What you have to do ▸
Copy the listing below word for word, starting with its first line and ending with the line that contains "(442, 310).".

[Listed entries]

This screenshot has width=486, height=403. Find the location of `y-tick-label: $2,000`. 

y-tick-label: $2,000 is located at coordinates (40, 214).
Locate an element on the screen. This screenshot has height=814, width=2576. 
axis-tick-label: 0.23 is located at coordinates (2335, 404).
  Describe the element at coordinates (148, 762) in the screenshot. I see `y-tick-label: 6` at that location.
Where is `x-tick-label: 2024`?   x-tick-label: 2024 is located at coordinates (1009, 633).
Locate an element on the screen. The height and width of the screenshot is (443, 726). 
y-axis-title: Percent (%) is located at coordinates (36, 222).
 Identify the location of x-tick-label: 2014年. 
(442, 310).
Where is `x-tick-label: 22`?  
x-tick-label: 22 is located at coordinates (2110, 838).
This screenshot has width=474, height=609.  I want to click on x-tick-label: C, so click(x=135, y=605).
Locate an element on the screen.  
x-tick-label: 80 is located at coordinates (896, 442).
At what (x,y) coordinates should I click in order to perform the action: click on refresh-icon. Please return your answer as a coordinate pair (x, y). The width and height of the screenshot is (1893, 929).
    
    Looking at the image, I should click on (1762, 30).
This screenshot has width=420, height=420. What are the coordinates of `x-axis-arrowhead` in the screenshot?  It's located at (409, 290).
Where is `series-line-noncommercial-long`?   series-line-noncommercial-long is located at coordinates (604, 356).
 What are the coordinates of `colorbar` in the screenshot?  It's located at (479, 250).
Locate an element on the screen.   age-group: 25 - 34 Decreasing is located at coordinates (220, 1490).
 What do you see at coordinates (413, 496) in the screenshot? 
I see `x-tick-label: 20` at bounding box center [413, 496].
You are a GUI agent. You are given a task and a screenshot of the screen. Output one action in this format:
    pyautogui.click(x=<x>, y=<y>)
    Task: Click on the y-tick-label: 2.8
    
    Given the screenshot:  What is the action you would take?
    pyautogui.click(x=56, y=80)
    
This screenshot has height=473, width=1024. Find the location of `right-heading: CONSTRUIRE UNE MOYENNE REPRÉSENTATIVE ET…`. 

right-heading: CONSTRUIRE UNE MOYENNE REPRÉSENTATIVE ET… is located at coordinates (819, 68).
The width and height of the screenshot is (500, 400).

[/Listed entries]

Expected answer ▸
This screenshot has width=486, height=403. Find the location of `y-tick-label: $2,000`. 

y-tick-label: $2,000 is located at coordinates (40, 214).
Locate an element on the screen. This screenshot has height=814, width=2576. 
axis-tick-label: 0.23 is located at coordinates (2335, 404).
  Describe the element at coordinates (148, 762) in the screenshot. I see `y-tick-label: 6` at that location.
Where is `x-tick-label: 2024`?   x-tick-label: 2024 is located at coordinates (1009, 633).
Locate an element on the screen. The height and width of the screenshot is (443, 726). 
y-axis-title: Percent (%) is located at coordinates (36, 222).
 Identify the location of x-tick-label: 2014年. 
(442, 310).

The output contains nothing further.